IBM Cloud launches tool for visibility on digital sovereignty

IBM Cloud launches tool for visibility on digital sovereignty

IBM Cloud introduces the IBM Cloud Sovereignty Risk Profile, a new tool that helps companies demonstrate their digital sovereignty. The solution is part of IBM’s Security and Compliance Center Workload Protection and offers continuous monitoring of cloud workloads. Organizations and governments can use it to demonstrate their control over sovereignty, ranging from data residency and encryption to operational independence.
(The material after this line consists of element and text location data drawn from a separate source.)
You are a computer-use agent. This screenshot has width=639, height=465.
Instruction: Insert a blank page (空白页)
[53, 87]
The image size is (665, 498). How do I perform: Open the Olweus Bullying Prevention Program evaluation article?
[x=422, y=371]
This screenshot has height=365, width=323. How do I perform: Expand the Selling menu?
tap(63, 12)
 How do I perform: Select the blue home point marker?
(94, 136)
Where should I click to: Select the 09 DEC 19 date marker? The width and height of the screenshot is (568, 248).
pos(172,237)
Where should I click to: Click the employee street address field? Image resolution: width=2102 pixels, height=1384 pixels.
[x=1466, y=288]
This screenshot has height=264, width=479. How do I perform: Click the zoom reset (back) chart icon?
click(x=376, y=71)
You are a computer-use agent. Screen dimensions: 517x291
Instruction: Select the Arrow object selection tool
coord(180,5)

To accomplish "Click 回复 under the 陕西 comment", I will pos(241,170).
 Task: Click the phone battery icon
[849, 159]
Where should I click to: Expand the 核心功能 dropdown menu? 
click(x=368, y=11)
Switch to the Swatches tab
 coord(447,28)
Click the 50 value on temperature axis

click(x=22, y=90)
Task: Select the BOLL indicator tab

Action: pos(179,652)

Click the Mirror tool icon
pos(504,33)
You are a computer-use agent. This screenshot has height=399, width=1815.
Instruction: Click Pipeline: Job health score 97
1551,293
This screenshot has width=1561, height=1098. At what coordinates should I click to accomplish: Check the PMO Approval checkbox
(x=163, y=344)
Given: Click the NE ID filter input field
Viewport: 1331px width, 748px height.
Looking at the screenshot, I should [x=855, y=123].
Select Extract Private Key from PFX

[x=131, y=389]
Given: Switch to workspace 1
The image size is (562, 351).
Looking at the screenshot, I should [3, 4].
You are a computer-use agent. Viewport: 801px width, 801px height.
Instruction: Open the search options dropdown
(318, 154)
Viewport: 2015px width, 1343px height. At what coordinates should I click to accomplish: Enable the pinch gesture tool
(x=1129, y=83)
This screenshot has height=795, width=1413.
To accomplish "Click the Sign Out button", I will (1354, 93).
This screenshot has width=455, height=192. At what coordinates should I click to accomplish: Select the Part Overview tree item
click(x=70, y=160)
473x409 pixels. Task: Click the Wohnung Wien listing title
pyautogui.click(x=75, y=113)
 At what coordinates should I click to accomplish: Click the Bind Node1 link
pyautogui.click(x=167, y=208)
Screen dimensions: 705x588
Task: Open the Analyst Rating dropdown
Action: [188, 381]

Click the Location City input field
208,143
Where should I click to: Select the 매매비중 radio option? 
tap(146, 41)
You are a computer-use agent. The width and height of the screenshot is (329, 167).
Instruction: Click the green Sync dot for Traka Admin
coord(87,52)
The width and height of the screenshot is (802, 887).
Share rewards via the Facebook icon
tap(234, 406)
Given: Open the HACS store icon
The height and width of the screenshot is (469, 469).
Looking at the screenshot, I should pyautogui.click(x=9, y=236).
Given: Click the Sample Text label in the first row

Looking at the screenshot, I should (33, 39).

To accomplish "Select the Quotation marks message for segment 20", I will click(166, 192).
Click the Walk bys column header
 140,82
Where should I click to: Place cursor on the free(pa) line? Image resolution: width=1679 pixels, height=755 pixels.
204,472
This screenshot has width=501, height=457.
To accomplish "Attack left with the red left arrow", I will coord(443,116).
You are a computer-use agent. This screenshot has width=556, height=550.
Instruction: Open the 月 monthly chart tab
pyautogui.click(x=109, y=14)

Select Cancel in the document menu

IBM Cloud builds its sovereignty strategy on four pillars. The first is provability: compliance must be demonstrable, not merely claimed. Through continuous monitoring, the platform translates sovereignty requirements into measurable risk scenarios and delivers audit-ready evidence for regulators.

The second pillar is encryption. Through Keep Your Own Key (KYOK) technology, supported by FIPS 140-3 Level 4-certified hardware, the customer retains exclusive control over their own encryption keys. Not even IBM can decrypt the customer’s data.

Flexibility is central to the third pillar: organizations can choose from dedicated Multizone Regions, single-tenant cloud environments, or local partnerships where data centers are managed by local staff. Finally, the fourth pillar guarantees portability through open technologies such as Red Hat OpenShift and Kubernetes, to prevent vendor lock-in.

Part of a broader sovereignty portfolio

The Sovereignty Risk Profile is the latest addition to IBM’s sovereignty portfolio. In January 2026, IBM announced Sovereign Core, a software platform for sovereign cloud and AI environments, which became generally available in early May 2026 during IBM Think 2026.

With the Sovereignty Risk Profile, IBM is focusing primarily on highly regulated sectors such as government, financial services, and healthcare, where regulators are increasingly demanding audit-ready evidence.